[Collected data entries]
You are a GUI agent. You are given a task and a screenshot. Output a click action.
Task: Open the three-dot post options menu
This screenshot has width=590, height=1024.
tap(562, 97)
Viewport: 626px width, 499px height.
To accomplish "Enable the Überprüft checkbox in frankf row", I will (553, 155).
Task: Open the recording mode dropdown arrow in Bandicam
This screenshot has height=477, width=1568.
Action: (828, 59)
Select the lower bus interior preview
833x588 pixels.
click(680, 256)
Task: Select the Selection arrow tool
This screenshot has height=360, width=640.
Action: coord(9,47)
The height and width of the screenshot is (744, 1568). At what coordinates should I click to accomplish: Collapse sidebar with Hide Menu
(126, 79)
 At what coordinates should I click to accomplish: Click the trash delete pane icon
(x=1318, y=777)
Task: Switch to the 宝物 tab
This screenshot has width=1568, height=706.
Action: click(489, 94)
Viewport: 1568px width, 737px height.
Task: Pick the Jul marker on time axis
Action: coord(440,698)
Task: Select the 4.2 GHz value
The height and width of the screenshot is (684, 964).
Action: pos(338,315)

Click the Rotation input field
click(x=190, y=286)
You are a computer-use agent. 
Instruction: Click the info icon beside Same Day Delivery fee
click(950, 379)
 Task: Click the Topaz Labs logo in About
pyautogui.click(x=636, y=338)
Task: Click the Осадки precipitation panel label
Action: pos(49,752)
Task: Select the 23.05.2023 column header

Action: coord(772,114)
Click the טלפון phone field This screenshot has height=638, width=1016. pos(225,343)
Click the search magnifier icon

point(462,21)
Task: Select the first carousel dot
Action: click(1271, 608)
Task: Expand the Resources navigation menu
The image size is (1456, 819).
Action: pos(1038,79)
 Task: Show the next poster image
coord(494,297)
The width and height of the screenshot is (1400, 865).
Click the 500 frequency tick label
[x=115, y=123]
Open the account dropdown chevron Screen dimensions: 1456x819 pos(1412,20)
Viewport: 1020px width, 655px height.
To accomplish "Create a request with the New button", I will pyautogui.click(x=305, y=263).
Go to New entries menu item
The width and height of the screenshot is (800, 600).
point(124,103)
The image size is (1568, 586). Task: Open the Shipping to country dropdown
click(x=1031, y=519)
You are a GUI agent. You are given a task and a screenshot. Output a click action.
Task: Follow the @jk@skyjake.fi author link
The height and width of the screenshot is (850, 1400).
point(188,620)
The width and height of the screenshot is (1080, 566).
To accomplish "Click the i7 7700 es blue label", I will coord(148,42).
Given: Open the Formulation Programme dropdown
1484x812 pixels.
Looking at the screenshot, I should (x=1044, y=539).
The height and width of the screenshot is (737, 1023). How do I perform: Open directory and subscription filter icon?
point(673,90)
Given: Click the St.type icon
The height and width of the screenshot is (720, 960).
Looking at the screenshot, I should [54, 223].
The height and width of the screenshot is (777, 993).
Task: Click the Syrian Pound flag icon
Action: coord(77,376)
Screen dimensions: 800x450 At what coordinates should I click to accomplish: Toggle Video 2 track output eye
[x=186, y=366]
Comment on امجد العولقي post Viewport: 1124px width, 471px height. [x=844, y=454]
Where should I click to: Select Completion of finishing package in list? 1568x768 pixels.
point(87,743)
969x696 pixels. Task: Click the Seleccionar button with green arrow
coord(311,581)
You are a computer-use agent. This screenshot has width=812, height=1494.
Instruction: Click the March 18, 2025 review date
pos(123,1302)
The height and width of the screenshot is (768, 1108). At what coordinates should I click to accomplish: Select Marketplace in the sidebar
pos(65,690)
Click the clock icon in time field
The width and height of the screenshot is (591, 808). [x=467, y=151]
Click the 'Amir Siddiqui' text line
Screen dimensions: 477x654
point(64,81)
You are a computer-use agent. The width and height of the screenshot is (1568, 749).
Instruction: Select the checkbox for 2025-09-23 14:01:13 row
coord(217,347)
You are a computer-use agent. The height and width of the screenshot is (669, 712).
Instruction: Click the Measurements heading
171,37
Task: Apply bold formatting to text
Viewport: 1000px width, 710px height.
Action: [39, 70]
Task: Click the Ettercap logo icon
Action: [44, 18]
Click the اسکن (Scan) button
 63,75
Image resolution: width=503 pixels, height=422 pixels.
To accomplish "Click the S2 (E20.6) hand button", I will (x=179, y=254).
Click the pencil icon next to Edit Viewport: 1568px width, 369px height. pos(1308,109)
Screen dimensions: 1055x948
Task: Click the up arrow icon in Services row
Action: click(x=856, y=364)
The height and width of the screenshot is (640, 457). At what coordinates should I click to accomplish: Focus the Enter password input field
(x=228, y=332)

### Task to carry out
All of the entries above need to be set down again exactly.

### Output
You are a GUI agent. You are given a task and a screenshot. Output a click action.
Task: Open the three-dot post options menu
This screenshot has width=590, height=1024.
tap(562, 97)
Viewport: 626px width, 499px height.
To accomplish "Enable the Überprüft checkbox in frankf row", I will (553, 155).
Task: Open the recording mode dropdown arrow in Bandicam
This screenshot has height=477, width=1568.
Action: (828, 59)
Select the lower bus interior preview
833x588 pixels.
click(680, 256)
Task: Select the Selection arrow tool
This screenshot has height=360, width=640.
Action: coord(9,47)
The height and width of the screenshot is (744, 1568). At what coordinates should I click to accomplish: Collapse sidebar with Hide Menu
(126, 79)
 At what coordinates should I click to accomplish: Click the trash delete pane icon
(x=1318, y=777)
Task: Switch to the 宝物 tab
This screenshot has width=1568, height=706.
Action: click(489, 94)
Viewport: 1568px width, 737px height.
Task: Pick the Jul marker on time axis
Action: coord(440,698)
Task: Select the 4.2 GHz value
The height and width of the screenshot is (684, 964).
Action: pos(338,315)

Click the Rotation input field
click(x=190, y=286)
You are a computer-use agent. 
Instruction: Click the info icon beside Same Day Delivery fee
click(950, 379)
 Task: Click the Topaz Labs logo in About
pyautogui.click(x=636, y=338)
Task: Click the Осадки precipitation panel label
Action: pos(49,752)
Task: Select the 23.05.2023 column header

Action: coord(772,114)
Click the טלפון phone field This screenshot has height=638, width=1016. pos(225,343)
Click the search magnifier icon

point(462,21)
Task: Select the first carousel dot
Action: click(1271, 608)
Task: Expand the Resources navigation menu
The image size is (1456, 819).
Action: pos(1038,79)
 Task: Show the next poster image
coord(494,297)
The width and height of the screenshot is (1400, 865).
Click the 500 frequency tick label
[x=115, y=123]
Open the account dropdown chevron Screen dimensions: 1456x819 pos(1412,20)
Viewport: 1020px width, 655px height.
To accomplish "Create a request with the New button", I will pyautogui.click(x=305, y=263).
Go to New entries menu item
The width and height of the screenshot is (800, 600).
point(124,103)
The image size is (1568, 586). Task: Open the Shipping to country dropdown
click(x=1031, y=519)
You are a GUI agent. You are given a task and a screenshot. Output a click action.
Task: Follow the @jk@skyjake.fi author link
The height and width of the screenshot is (850, 1400).
point(188,620)
The width and height of the screenshot is (1080, 566).
To accomplish "Click the i7 7700 es blue label", I will coord(148,42).
Given: Open the Formulation Programme dropdown
1484x812 pixels.
Looking at the screenshot, I should (x=1044, y=539).
The height and width of the screenshot is (737, 1023). How do I perform: Open directory and subscription filter icon?
point(673,90)
Given: Click the St.type icon
The height and width of the screenshot is (720, 960).
Looking at the screenshot, I should [54, 223].
The height and width of the screenshot is (777, 993).
Task: Click the Syrian Pound flag icon
Action: coord(77,376)
Screen dimensions: 800x450 At what coordinates should I click to accomplish: Toggle Video 2 track output eye
[x=186, y=366]
Comment on امجد العولقي post Viewport: 1124px width, 471px height. [x=844, y=454]
Where should I click to: Select Completion of finishing package in list? 1568x768 pixels.
point(87,743)
969x696 pixels. Task: Click the Seleccionar button with green arrow
coord(311,581)
You are a computer-use agent. This screenshot has width=812, height=1494.
Instruction: Click the March 18, 2025 review date
pos(123,1302)
The height and width of the screenshot is (768, 1108). At what coordinates should I click to accomplish: Select Marketplace in the sidebar
pos(65,690)
Click the clock icon in time field
The width and height of the screenshot is (591, 808). [x=467, y=151]
Click the 'Amir Siddiqui' text line
Screen dimensions: 477x654
point(64,81)
You are a computer-use agent. The width and height of the screenshot is (1568, 749).
Instruction: Select the checkbox for 2025-09-23 14:01:13 row
coord(217,347)
You are a computer-use agent. The height and width of the screenshot is (669, 712).
Instruction: Click the Measurements heading
171,37
Task: Apply bold formatting to text
Viewport: 1000px width, 710px height.
Action: [39, 70]
Task: Click the Ettercap logo icon
Action: [44, 18]
Click the اسکن (Scan) button
 63,75
Image resolution: width=503 pixels, height=422 pixels.
To accomplish "Click the S2 (E20.6) hand button", I will (x=179, y=254).
Click the pencil icon next to Edit Viewport: 1568px width, 369px height. pos(1308,109)
Screen dimensions: 1055x948
Task: Click the up arrow icon in Services row
Action: click(x=856, y=364)
The height and width of the screenshot is (640, 457). At what coordinates should I click to accomplish: Focus the Enter password input field
(x=228, y=332)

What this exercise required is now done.